It’s a standard kind of things (lots of our) lecturers do. Weekly tests to keep students on their toes and keep them thinking. In my case, it’s a final year module on web services, with eleven weeks divided into five main topics with fortnightly “objective” tests, delivered to 20-30 students.
In this post, I want to consider this particular type of assessment and see how the use of technology can impact upon it.
A small number of multiple-choice questions are used, sometimes in conjunction with code samples, to test basic understanding. Over the last couple of years the questions have been delivered in a variety of formats including:
- physical, paper based tests in class with emailed feedback
- in-class tests with paired students, with (non-E) voting systems, and immediate feedback
- downloadable question sheets, uploadable answers, emailed feedback
- online MCQ testing with immediate online feedback
In the first two formats, there is very little E. The third relies on the VLE for communicating information, while the last is the most typical form of e-assessment, relying on the use of an independent MCQ platform.
If asked why do regular testing (or when asked – by Octel), my justification or explicit objectives would be based on a subset of something like Chickering and Gamson’s principles such as:
- time on task – giving students something to aim for and to ensure engagement with the basic material
- high expectations – showing students the kinds of questions we would expect them to be able to answer
- prompt feedback – letting students know how well they are doing and whether they need to be changing what/how they are studying
And routine testing can help meet these objectives. However, there is a risk that this approach does <not> deepen knowledge and understanding. Instead it might just direct students into learning for the test – a very superficial approach.
A almost equally important question to “why test?” would be “why use technology” to support testing? While some may say that tech supported testing offers a richer testing environment (as shown by the use of video to present alternative routes through a real-life scenario), in practice many of my issues around e-testing are more to do with practicalities rather than pedagogy. It is all too easy to embed simple MCQ questions into online material to give an impression of interaction, without doing anything with the information.
Why Not Test
So how to avoid the pitfalls of superficial online testing? Its interesting to use the 12 REAP principles to reflect more on my practice, to make sense of what I have tried and think where else I could go. Although principles 1 (good performance), 2 (time and effort) and 3 (quality feedback) match A-C above and could be viewed as already covered, there is clearly much more thinking that could be done.
First up, it is possible to argue that the MCQ testing in itself is not a challenging or interesting learning task, something that REAP promotes (principle 2). Fortunately, in the module under discussion the MCQ testing is not done in isolation. Alongside the formative testing, there is a parallel stream of (summatively) assessed practical tasks which provides more challenge. Making clearer links between these tasks and/or synchronizing the timing could reinforce the value of the formative tests and encourage a deeper approach to learning. More detailed feedback could also provide an opportunity for the testing to impact learning (principles 4 and 5) as measured or guided by the other summative tasks, provided the learner engages in reflection (principle 7).

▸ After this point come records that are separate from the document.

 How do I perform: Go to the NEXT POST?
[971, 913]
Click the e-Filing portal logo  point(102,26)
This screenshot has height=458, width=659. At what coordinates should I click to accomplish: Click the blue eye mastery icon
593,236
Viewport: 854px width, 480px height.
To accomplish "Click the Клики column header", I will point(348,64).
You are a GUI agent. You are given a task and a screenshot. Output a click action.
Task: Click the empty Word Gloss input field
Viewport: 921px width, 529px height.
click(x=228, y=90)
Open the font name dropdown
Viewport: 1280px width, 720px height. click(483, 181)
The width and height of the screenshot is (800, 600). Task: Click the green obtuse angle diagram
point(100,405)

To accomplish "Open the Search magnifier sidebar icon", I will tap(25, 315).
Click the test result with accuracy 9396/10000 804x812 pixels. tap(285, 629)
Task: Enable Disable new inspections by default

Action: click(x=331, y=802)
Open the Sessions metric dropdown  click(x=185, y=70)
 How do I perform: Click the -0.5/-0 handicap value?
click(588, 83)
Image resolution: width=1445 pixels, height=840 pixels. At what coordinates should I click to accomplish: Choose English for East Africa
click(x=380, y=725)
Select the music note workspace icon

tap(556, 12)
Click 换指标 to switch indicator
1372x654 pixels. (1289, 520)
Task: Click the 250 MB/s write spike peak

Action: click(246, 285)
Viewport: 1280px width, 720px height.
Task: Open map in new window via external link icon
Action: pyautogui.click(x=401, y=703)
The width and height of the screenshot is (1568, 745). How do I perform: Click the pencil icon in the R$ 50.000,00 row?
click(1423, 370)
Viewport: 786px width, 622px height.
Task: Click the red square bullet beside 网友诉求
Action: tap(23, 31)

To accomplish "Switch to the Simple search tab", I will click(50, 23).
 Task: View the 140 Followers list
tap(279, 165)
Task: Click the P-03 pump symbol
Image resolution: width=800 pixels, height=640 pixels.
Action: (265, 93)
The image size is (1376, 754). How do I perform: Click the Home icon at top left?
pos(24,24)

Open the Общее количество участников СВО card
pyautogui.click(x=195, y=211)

The avoidance of a superficial approach can also be addressed by supporting social interaction around the formative testing that promotes peer supported, self-directed collaborative learning. This is implicit in the classroom approach (II) that uses low tech, “strictly coming dancing” style, colour coded response cards which are shared by pairs of students. The pairing approach works well in promoting discussion to select the correct answer, and the relatively low number of scorecards provide an easy way of assessing overall performance and providing feedback. The fact that the feedback is provided in a face to face environment provides more opportunity and encourages for diaglogue (principle 6)
Challenges and Opportunities of e-Testing
The different ways of engaging in testing (on-line/off line, open/closed book, synchronous/ asynchronous) emphasise different REAP principles which might find favour with different teachers. Interestingly, when students are asked which method they favour there appears to be less variation as they consistently prefer option III – the open book, asynchronous, VLE facilitated tests.
While Involving learners in decision making about assessment practice is one of the REAP principles (9), the preferred student option feels less authentic than the more interactive face to face option (II), or less demanding than the full blown online MCQ with personalised feedback (IV). However, constraints on time (for option II) or institutional support (for option IV), mean that option III is pragmatically more manageable for the number of students involved.
Despite the challenges of adopting a more varied testing format, REAP inspired reflection does suggest a number of refinements to the testing process, in particular for entirely online students. One way to increase student reflection, dialogue and the development of learning groups (principle 10) might be to start with individual tests, using the results to select mix-ability learning groups. The groups could then be tasked with debating and submitting just a single set of agreed answers for each group. If gameification is seen as a motivating factor, group results could be published via a leaderboard.
The role of technology in testing
In thinking about testing, my first question was where is the “e-“ in this type of assessment. Or more importantly, what makes it an e-assessment? And by the way, does being an e-assessment mean it is not possible to undertake it without any technology support? But on reflection, the lines are blurred and the why is clearly more important that the how. Technology shouldn’t be the deciding factor in deciding whether we want to do paired or group testing – but it sure helps scale things up from 30 students to 130.
And thinking about technology as an enabler makes it possible to think about re-engineering other assessment opportunities. Rather than just relying on students commenting on other people’s project suggestions in a forum, why not build a more structured online peer review element into the proposal stage … now there’s a (not very novel) idEa!